My wife was shopping at H&M and noticed that before ringing up customers, the cashiers were asking them if they wanted to donate $1 to the Boys and Girls Club. Most people said “no.”
A minute later, after the cashiers rang up the order, they asked again, but slightly differently. The cashiers said something along the lines of “Would you like to round up your purchase to the nearest dollar and donate the extra change to the Boys and Girls Club?” Many people who had said “no” now said “yes.”
What created the power of persuasion? Why were so many customers saying “no” to a $1 donation and then donating when asked again a couple minutes later? It wasn’t the ease of tossing their change into a bucket, because most people were paying with credit cards. And the store was in a very wealthy suburb, so although the difference between $1 and 20 cents was a large percentage, it probably wasn’t meaningful to the donors.
Robert Cialdini, a professor of marketing and psychology, has a section in his fantastic book, Influence: The Psychology of Persuasion, that explains why the H&M customers’ behavior my wife witnessed isn’t a fluke. It’s actually predictable.
In one research experiment, Cialdini’s team approached college students and claimed to be from the County Youth Counseling Program. The team members asked the students to chaperone troubled kids on a trip to the zoo; 83% refused. In the next phase of the experiment, Cialdini was able to dramatically shift results with one change. Prior to asking students to volunteer as chaperones, his team asked them to mentor a troubled kid for two hours a week for at least two years. After the students declined, the researchers asked if they would chaperone the single trip. Three times as many students agreed to chaperone when asked as a follow-up than did similar students who were asked only about chaperoning.
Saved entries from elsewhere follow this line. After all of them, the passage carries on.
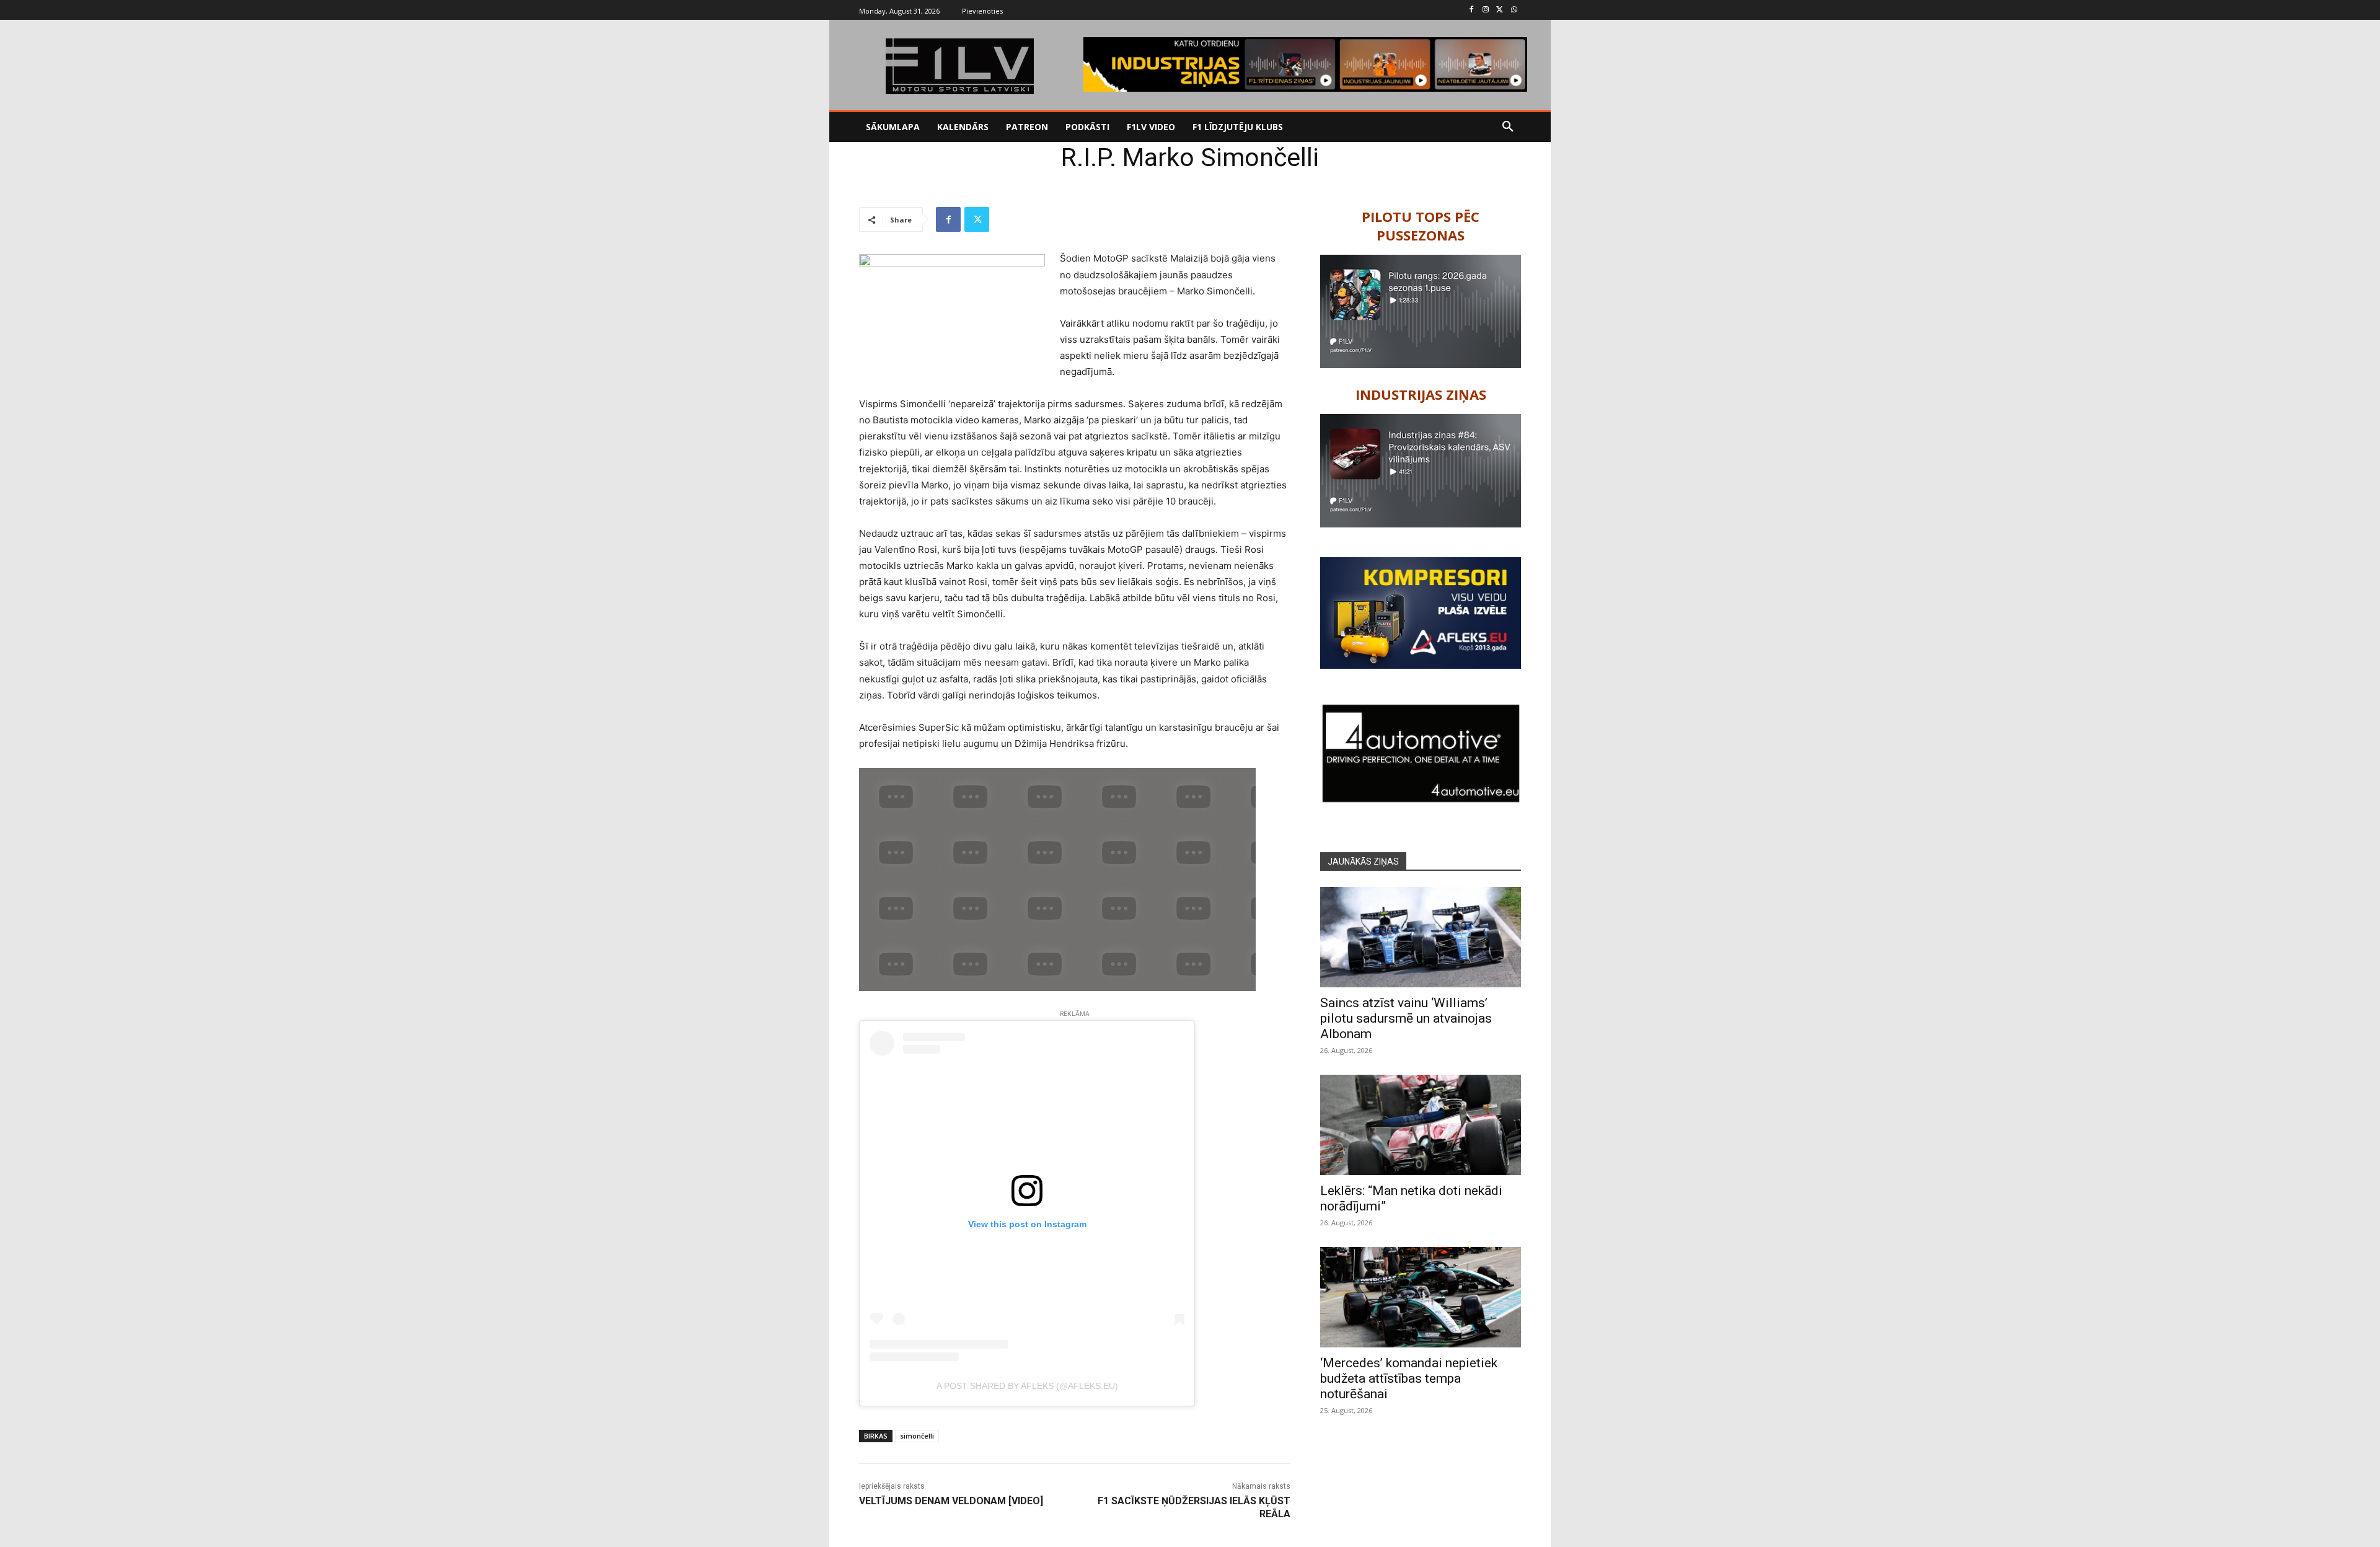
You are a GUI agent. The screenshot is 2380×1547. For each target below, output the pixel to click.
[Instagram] (1486, 10)
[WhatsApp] (1514, 10)
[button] (1508, 127)
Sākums (872, 160)
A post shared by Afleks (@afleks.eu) (1027, 1386)
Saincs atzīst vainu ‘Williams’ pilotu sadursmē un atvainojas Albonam (1406, 1018)
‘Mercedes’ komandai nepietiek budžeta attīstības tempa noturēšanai (1408, 1378)
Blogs (904, 160)
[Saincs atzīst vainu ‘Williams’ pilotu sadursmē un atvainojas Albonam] (1420, 937)
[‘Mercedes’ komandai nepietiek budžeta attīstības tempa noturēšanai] (1420, 1297)
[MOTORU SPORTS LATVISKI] (959, 66)
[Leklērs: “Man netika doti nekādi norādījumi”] (1420, 1125)
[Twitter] (1499, 10)
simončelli (917, 1435)
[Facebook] (1472, 10)
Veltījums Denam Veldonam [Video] (951, 1501)
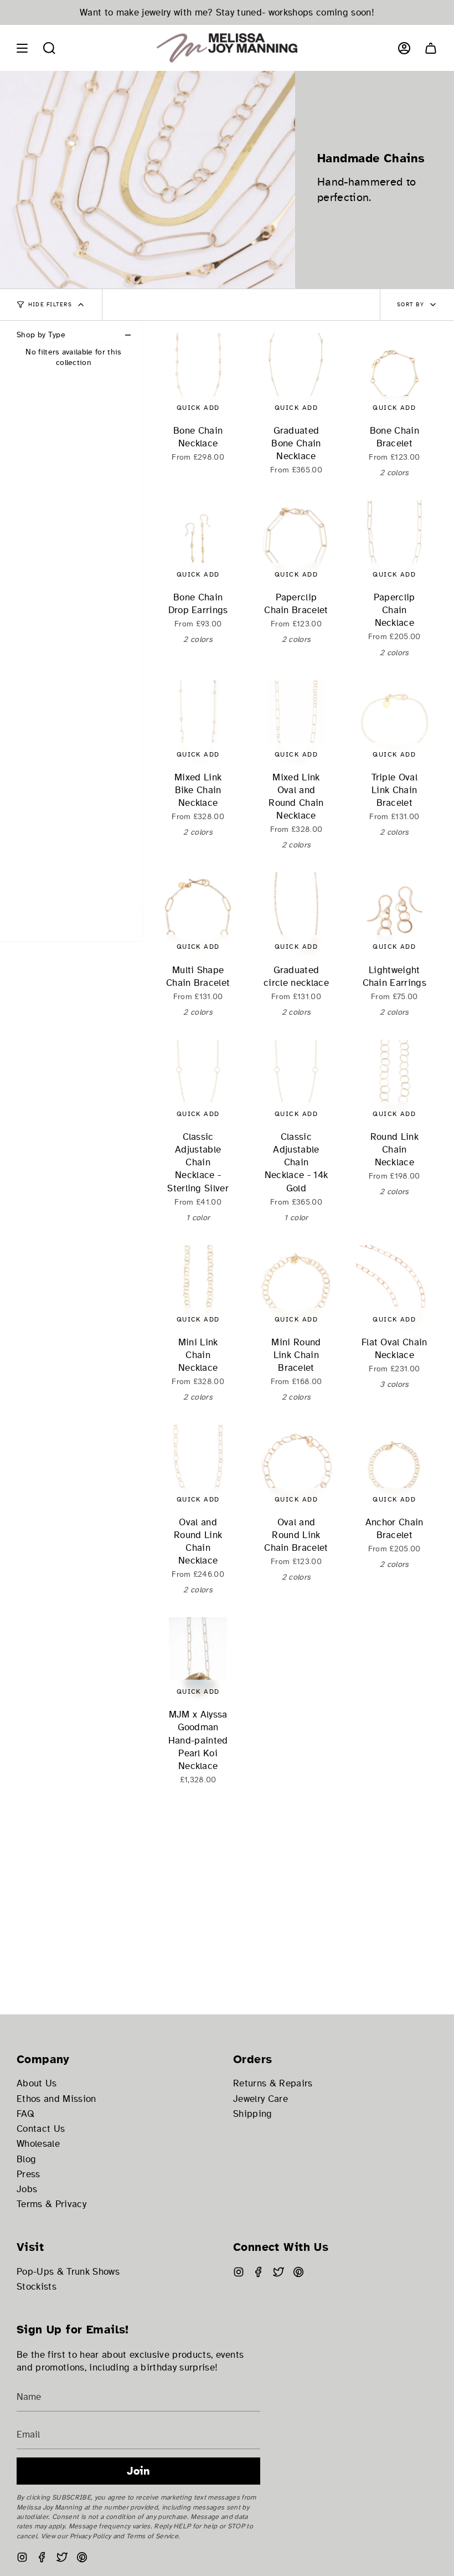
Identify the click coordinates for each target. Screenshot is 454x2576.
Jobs (27, 2189)
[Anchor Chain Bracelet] (394, 1467)
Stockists (36, 2286)
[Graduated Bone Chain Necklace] (296, 376)
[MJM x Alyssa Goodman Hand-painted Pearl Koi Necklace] (198, 1660)
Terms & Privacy (51, 2204)
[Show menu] (22, 48)
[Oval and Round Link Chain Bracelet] (296, 1467)
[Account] (404, 48)
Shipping (252, 2114)
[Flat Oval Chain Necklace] (394, 1288)
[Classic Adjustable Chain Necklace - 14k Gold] (296, 1082)
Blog (26, 2159)
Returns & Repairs (273, 2083)
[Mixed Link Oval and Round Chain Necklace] (296, 723)
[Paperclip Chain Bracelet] (296, 543)
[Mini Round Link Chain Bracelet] (296, 1288)
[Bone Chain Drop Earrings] (198, 543)
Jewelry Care (260, 2099)
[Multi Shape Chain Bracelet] (198, 915)
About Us (37, 2083)
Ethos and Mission (56, 2099)
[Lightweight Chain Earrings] (394, 915)
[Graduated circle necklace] (296, 915)
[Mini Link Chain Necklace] (198, 1288)
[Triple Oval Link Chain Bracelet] (394, 723)
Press (28, 2174)
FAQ (25, 2114)
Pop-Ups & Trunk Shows (68, 2271)
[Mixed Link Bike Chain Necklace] (198, 723)
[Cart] (430, 48)
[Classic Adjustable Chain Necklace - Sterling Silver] (198, 1082)
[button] (49, 48)
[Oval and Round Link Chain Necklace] (198, 1467)
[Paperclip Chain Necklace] (394, 543)
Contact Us (41, 2128)
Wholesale (38, 2143)
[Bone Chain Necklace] (198, 376)
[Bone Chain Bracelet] (394, 376)
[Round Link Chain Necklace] (394, 1082)
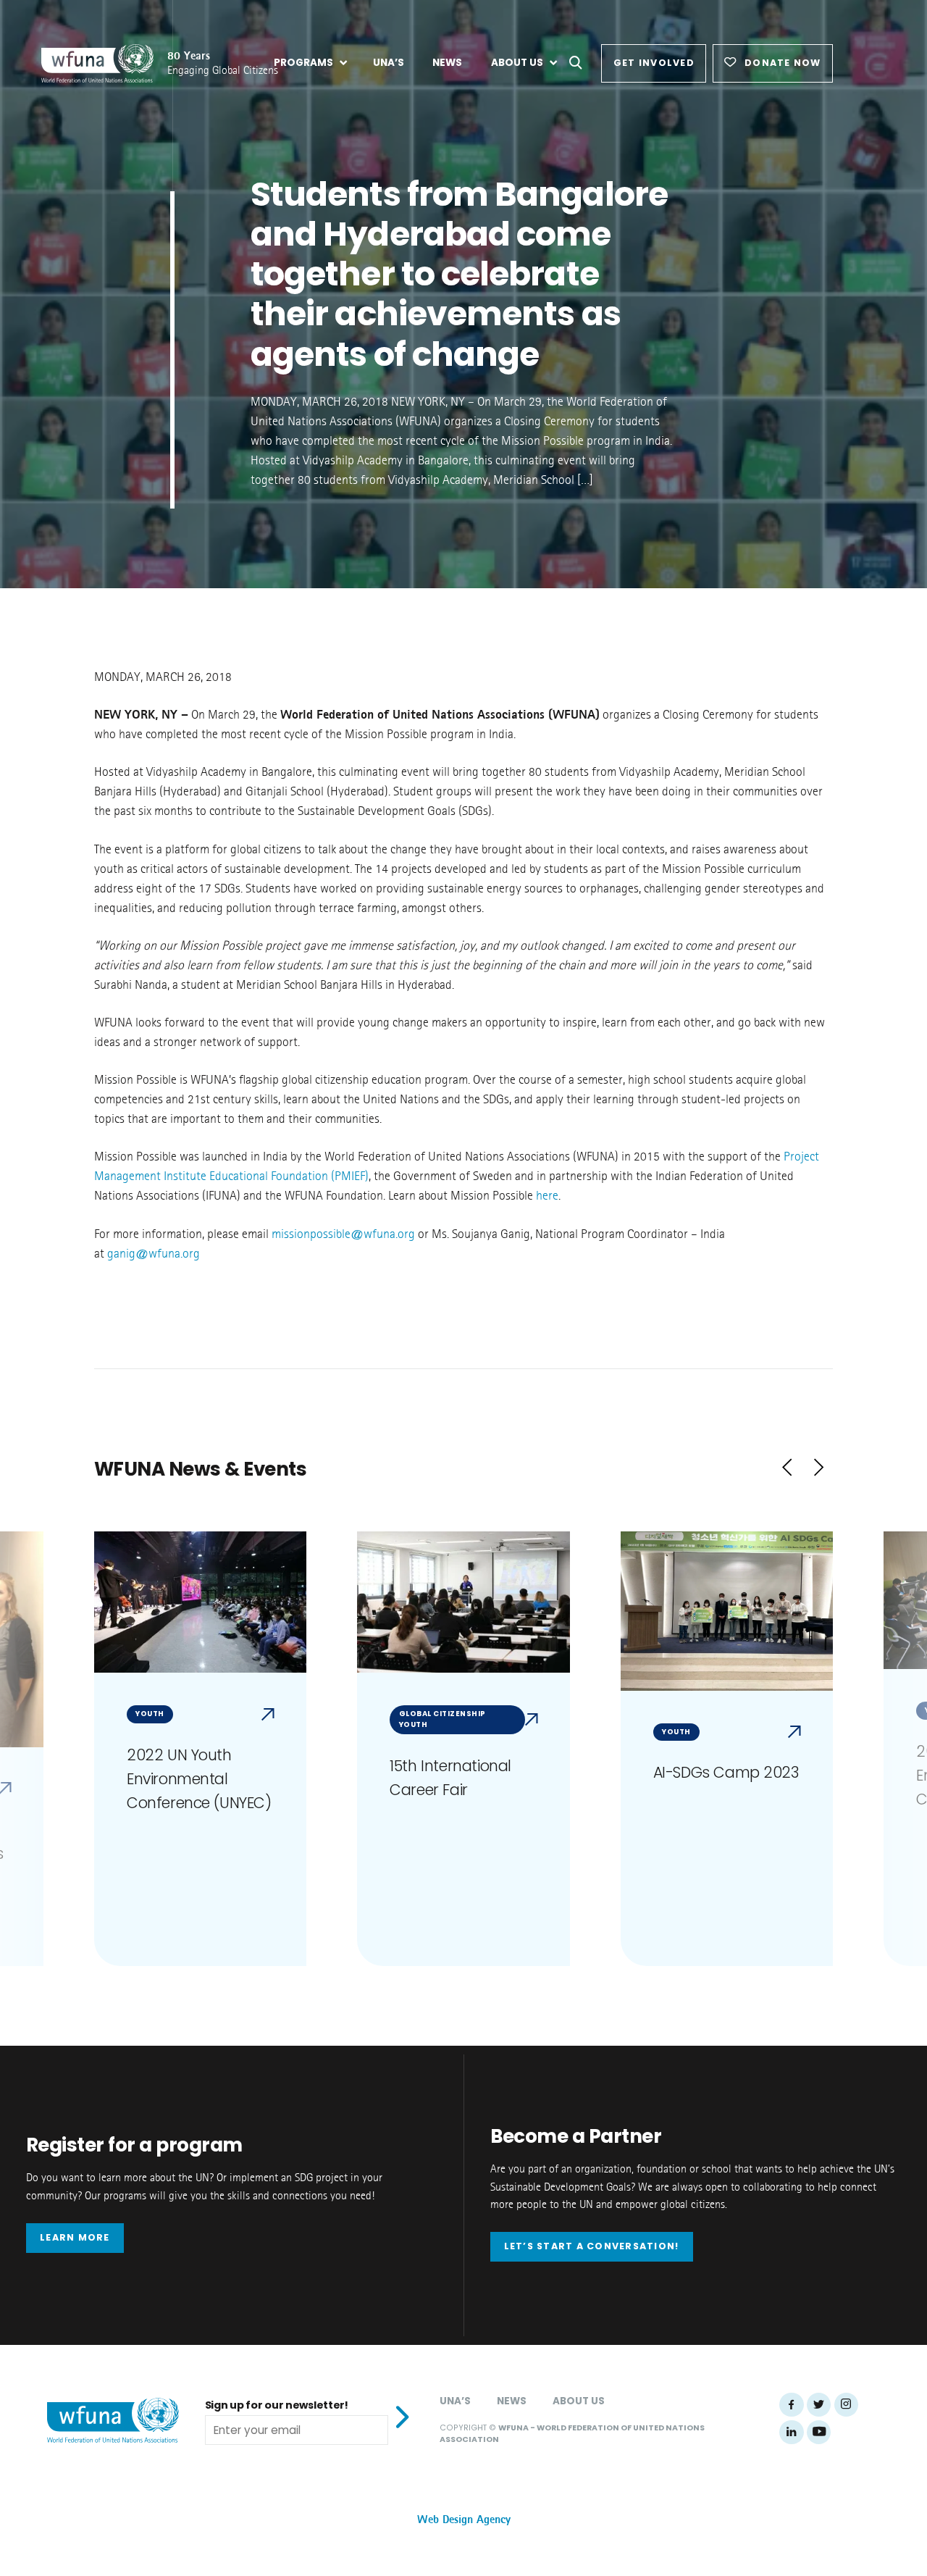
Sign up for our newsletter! (276, 2405)
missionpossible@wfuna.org (343, 1234)
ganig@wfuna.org (153, 1254)
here (547, 1196)
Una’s (455, 2401)
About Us (579, 2401)
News (512, 2401)
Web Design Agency (464, 2519)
More backup is a study conducted by social psychologists at UCLA and related to negotiation. (This study, also mentioned in Cialdini’s book, was performed by Benton, Kelley and Liebling.) They found that the negotiators who got the most from another party started with an offer that was a bit extreme and then conceded to something more reasonable. They were able to close more deals than negotiators who started with the exact same reasonable deal but wouldn’t concede anything. When the offer was exactly the same, a significantly higher percentage of people accepted when it was a concession rather than the first offer.
According to the researchers, here’s what’s happening:
- Psychologists say that the rule of reciprocity makes most of us want to do something for people who do something for us first. When people make a second request that’s smaller than the first, we consider their concession (asking for less) as doing something for us. That’s why, like H&M customers, student volunteers, and negotiators, we would say “yes” to the second request when we wouldn’t agree to it if it had been the only request.
- If the first ask is a big commitment, the second request made right afterwards seems small in comparison.
Many people, after asking for something and getting a “no,” simply try to redirect. They ask why not, try to overcome hurdles, and then if that fails, vow to find a new approach. If your pitch doesn’t work, you should definitely try those tactics. But if they fail, ask for something smaller and different. Have a backup pitch. If you’re asking someone to donate $100 to your charity and he says no, follow up by asking if he’d buy a $10 raffle ticket. If you’re trying to get someone to join your Board of Directors and she says no, ask if you can call her for advice once in a while.
Before reading Cialdini’s book, I understood that it’s easier to close a deal when you make a concession. I hadn’t realized that making a concession would get people to say “yes” to things they would normally refuse.
If you’re interested in learning more about the power of persuasion, check out Robert Cialdini’s book, Influence: The Psychology of Persuasion.